Pregnancy management: Symptom-directed surveillance for DICER1-associated conditions. SLCT has been reported during pregnancy in individuals with DICER1; therefore, up-to-date screening prior to conception is recommended. If concerns arise during pregnancy, prompt consultation with specialists in high-risk obstetrics and fetal medicine is indicated to support pregnancy monitoring and delivery planning.
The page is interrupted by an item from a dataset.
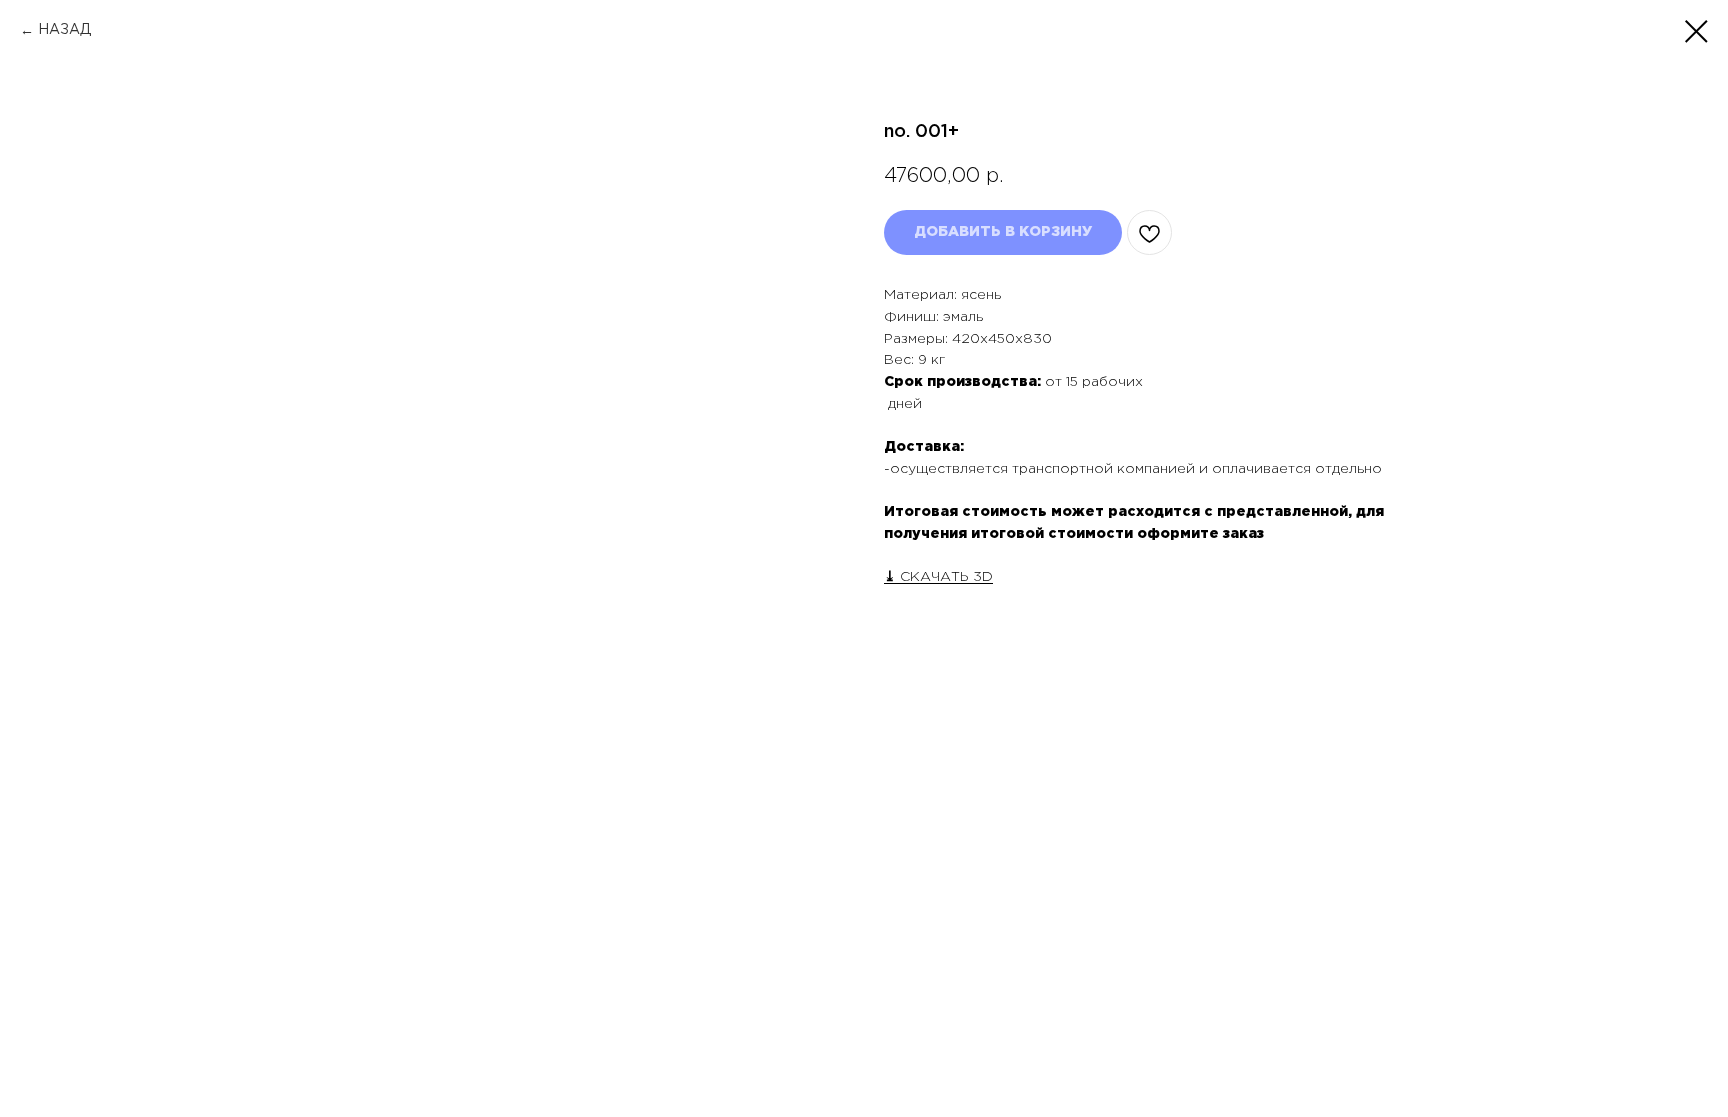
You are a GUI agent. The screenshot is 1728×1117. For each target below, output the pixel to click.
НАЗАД (64, 30)
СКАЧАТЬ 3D (944, 577)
Genetic counseling: DICER1 is inherited in an autosomal dominant manner with reduced, age-related penetrance. Approximately 85% of individuals diagnosed with DICER1-associated PPB are thought to have inherited a DICER1 germline pathogenic variant from a parent who may or may not have PPB or other DICER1-associated findings. Each child of an individual with a germline constitutional DICER1 pathogenic variant has a 50% chance of inheriting the pathogenic variant. Because the penetrance of heterozygous germline DICER1 pathogenic variants is reduced, many individuals with a germline DICER1 pathogenic variant remain clinically unaffected. Once a germline DICER1 pathogenic variant has been identified in an affected family member, predictive testing for at-risk relatives and prenatal/preimplantation genetic testing are possible.